Wang Julia Y, Zhang Wei, Roehrl Victor B, Roehrl Michael W, Roehrl Michael H
Curandis, New York, USA.
Department of Gastroenterology, Affiliated Hospital of Guizhou Medical University, Guizhou, China.
bioRxiv. 2021 Apr 6:2021.04.05.438500. doi: 10.1101/2021.04.05.438500.
To understand how COVID-19 may induce autoimmune diseases, we have been compiling an atlas of COVID-autoantigens (autoAgs). Using dermatan sulfate (DS) affinity enrichment of autoantigenic proteins extracted from HS-Sultan lymphoblasts, we identified 362 DS-affinity proteins, of which at least 201 (56%) are confirmed autoAgs. Comparison with available multi-omic COVID data shows that 315 (87%) of the 362 proteins are affected in SARS-CoV-2 infection via altered expression, interaction with viral components, or modification by phosphorylation or ubiquitination, at least 186 (59%) of which are known autoAgs. These proteins are associated with gene expression, mRNA processing, mRNA splicing, translation, protein folding, vesicles, and chromosome organization. Numerous nuclear autoAgs were identified, including both classical ANAs and ENAs of systemic autoimmune diseases and unique autoAgs involved in the DNA replication fork, mitotic cell cycle, or telomerase maintenance. We also identified many uncommon autoAgs involved in nucleic acid and peptide biosynthesis and nucleocytoplasmic transport, such as aminoacyl-tRNA synthetases. In addition, this study found autoAgs that potentially interact with multiple SARS-CoV-2 Nsp and Orf components, including CCT/TriC chaperonin, insulin degrading enzyme, platelet-activating factor acetylhydrolase, and the ezrin-moesin-radixin family. Furthermore, B-cell-specific IgM-associated ER complex (including MBZ1, BiP, heat shock proteins, and protein disulfide-isomerases) is enriched by DS-affinity and up-regulated in B-cells of COVID-19 patients, and a similar IgH-associated ER complex was also identified in autoreactive pre-B1 cells in our previous study, which suggests a role of autoreactive B1 cells in COVID-19 that merits further investigation. In summary, this study demonstrates that virally infected cells are characterized by alterations of proteins with propensity to become autoAgs, thereby providing a possible explanation for infection-induced autoimmunity. The COVID autoantigen-ome provides a valuable molecular resource and map for investigation of COVID-related autoimmune sequelae and considerations for vaccine design.

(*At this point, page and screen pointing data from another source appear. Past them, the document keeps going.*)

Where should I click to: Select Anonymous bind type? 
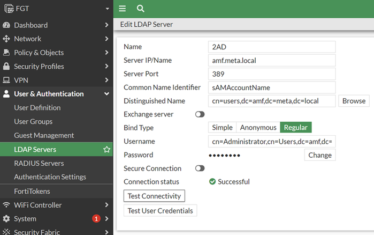click(x=258, y=128)
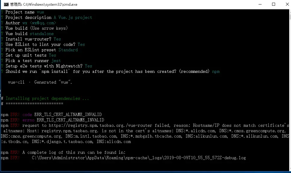Minimize the command prompt window

[260, 4]
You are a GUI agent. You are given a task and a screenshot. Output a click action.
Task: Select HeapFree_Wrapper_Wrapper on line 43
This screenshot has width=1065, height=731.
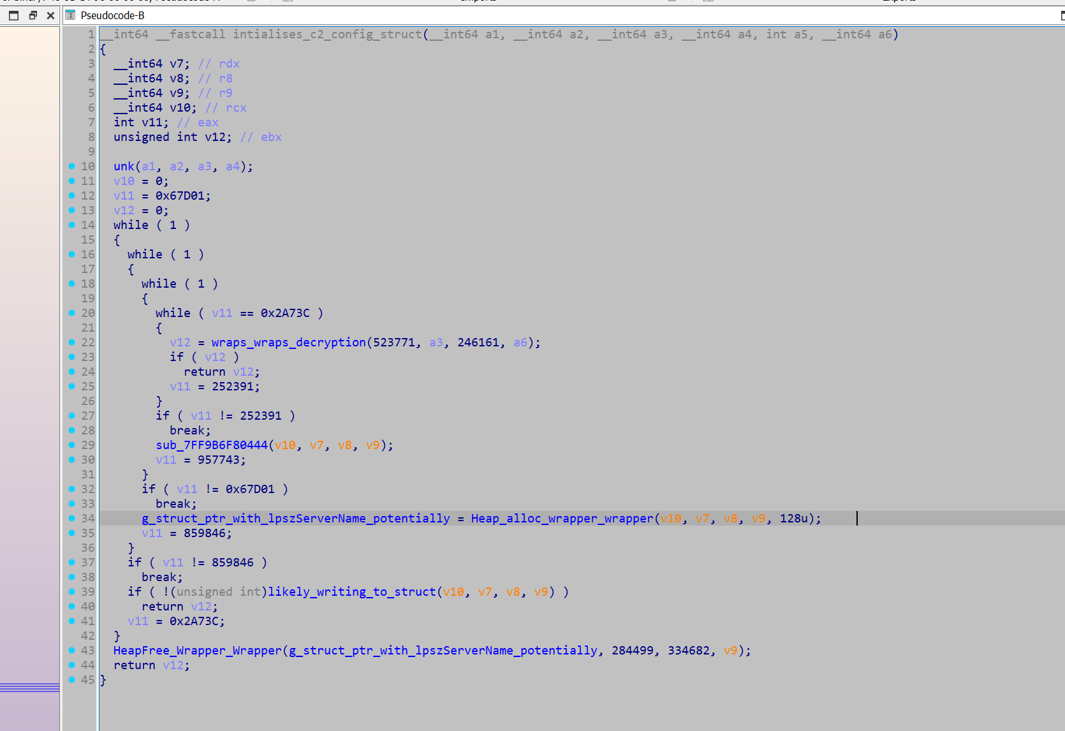pyautogui.click(x=197, y=651)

为了解新冠病毒(COVID-19)如何诱发自身免疫性疾病,我们一直在编制一份新冠自身抗原(autoAgs)图谱。利用硫酸皮肤素(DS)亲和富集从HS-Sultan淋巴母细胞中提取的自身抗原性蛋白质,我们鉴定出362种DS亲和蛋白,其中至少201种(56%)为已确认的自身抗原。与现有的多组学新冠数据比较显示,362种蛋白质中的315种(87%)在SARS-CoV-2感染中通过表达改变、与病毒成分相互作用或磷酸化或泛素化修饰而受到影响,其中至少186种(59%)为已知的自身抗原。这些蛋白质与基因表达、mRNA加工、mRNA剪接、翻译、蛋白质折叠、囊泡和染色体组织相关。鉴定出了许多核自身抗原,包括系统性自身免疫性疾病的经典抗核抗体(ANAs)和可提取核抗原(ENAs)以及参与DNA复制叉、有丝分裂细胞周期或端粒酶维持的独特自身抗原。我们还鉴定出许多参与核酸和肽生物合成以及核质运输的不常见自身抗原,如氨酰-tRNA合成酶。此外,本研究发现了可能与多种SARS-CoV-2 Nsp和Orf成分相互作用的自身抗原,包括CCT/TriC伴侣蛋白、胰岛素降解酶、血小板活化因子乙酰水解酶和埃兹蛋白-莫伊辛-根蛋白家族。此外,B细胞特异性IgM相关内质网复合体(包括MBZ1、BiP、热休克蛋白和蛋白质二硫键异构酶)通过DS亲和富集,在COVID-19患者的B细胞中上调,并且在我们之前的研究中,在自身反应性前B1细胞中也鉴定出了类似的IgH相关内质网复合体,这表明自身反应性B1细胞在COVID-19中发挥作用,值得进一步研究。总之,本研究表明,病毒感染细胞的特征是具有成为自身抗原倾向的蛋白质发生改变,从而为感染诱导的自身免疫提供了一种可能的解释。新冠自身抗原组为研究新冠相关自身免疫后遗症和疫苗设计考量提供了宝贵的分子资源和图谱。